Comme je l’ai déjà indiqué au Sénat, j’ai souhaité, lorsque j’ai été nommé ministre, que les responsables scientifiques qui font de la prédiction, de la mise en œuvre opérationnelle, de l’évaluation et du contrôle ne soient pas les mêmes, car ce n’est jamais sain. Je me suis donc entouré d’une équipe d’experts pour m’éclairer et me permettre de prendre des décisions et de les modifier lorsque c’est nécessaire.
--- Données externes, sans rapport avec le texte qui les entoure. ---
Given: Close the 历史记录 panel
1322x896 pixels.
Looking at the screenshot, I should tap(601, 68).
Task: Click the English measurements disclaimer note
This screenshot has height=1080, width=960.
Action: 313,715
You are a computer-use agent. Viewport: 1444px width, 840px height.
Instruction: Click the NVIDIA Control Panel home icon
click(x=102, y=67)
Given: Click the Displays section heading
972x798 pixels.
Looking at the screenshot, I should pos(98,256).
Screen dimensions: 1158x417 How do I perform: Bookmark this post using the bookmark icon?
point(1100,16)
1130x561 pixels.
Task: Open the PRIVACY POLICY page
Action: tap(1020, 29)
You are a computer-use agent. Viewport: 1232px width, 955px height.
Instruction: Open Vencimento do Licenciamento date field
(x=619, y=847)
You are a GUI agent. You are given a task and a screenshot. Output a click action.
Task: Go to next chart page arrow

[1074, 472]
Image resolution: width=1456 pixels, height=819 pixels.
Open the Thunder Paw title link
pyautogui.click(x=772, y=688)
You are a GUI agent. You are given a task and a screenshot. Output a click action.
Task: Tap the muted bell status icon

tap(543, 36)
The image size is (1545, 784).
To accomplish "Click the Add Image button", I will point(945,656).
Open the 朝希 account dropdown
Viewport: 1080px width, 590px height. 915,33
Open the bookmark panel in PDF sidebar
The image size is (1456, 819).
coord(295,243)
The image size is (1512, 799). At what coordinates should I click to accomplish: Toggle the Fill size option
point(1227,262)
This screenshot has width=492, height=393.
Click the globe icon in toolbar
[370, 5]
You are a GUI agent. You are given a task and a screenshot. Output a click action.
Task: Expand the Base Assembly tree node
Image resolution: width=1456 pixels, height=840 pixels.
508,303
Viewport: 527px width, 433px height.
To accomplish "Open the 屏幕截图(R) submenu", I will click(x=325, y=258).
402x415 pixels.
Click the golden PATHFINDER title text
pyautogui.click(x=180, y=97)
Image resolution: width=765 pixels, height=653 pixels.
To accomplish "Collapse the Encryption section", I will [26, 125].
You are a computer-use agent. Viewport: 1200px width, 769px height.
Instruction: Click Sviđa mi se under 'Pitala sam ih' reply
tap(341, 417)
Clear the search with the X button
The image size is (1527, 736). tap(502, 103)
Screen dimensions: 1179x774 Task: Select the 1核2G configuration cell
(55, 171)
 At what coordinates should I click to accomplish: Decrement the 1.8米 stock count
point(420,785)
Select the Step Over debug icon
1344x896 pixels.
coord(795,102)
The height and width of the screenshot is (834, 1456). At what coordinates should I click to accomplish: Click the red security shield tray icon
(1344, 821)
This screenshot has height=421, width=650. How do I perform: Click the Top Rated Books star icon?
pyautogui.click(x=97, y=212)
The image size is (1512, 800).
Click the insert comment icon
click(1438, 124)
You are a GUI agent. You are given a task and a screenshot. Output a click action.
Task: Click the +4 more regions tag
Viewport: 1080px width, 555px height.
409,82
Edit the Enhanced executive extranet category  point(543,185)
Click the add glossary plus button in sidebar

S’agissant de la vaccination, c’est la ministre de l’enseignement supérieur, de la recherche et de l’innovation qui a souhaité, et elle a eu raison, qu’un comité scientifique soit constitué en amont, afin d’identifier les recherches prometteuses en matière de vaccins, ne serait-ce que pour guider les décisions politiques de signature de contrats avec les laboratoires.
Toutefois, nous ne voulons pas que ce soit le même comité, après avoir déterminé en amont quelles étaient les pistes les plus intéressantes, qui accompagne la mise en œuvre et l’évaluation de la vaccination. L’indépendance s’obtient en fractionnant et en diffusant les responsabilités, non pas pour s’en défaire, mais parce qu’il ne faut pas être à la fois celui qui met en œuvre, celui qui évalue et celui qui contrôle.
Un très grand expert, vous l’avez reconnu – merci pour lui –, le professeur Alain Fischer, va bientôt publier, madame la sénatrice, la liste des experts avec qui il est amené à travailler. Par ailleurs, une task force, pour employer un très vilain anglicisme dont j’ai horreur – mieux vaut parler de force de travail collective –, a été mise en place sur les questions de logistique pure. Elle ne s’intéresse pas aux questions scientifiques.
Ainsi, nous avons réussi à séparer les structures et les instances, lesquelles se parlent évidemment, mais n’interviennent jamais sur le terrain de l’autre.
Enfin, madame la sénatrice Cohen, je suis toujours ennuyé, alors que vous êtes membre d’un parti politique qui défend les travailleurs, lorsque je vous entends parler comme vous le faites de l’industrie pharmaceutique, en faisant preuve d’une suspicion quasi permanente à son égard.
C’est pourtant l’effort de la recherche, publique et privée, qui va permettre à l’humanité de sortir de l’impasse dans laquelle elle se trouve depuis près d’un an à cause de ce virus. Quant aux 150 000 salariés qui travaillent en France en lien avec l’industrie pharmaceutique, ils n’ont pas la boule au ventre le matin : ils savent qu’ils sont au service de l’intérêt général et de la santé dans notre pays.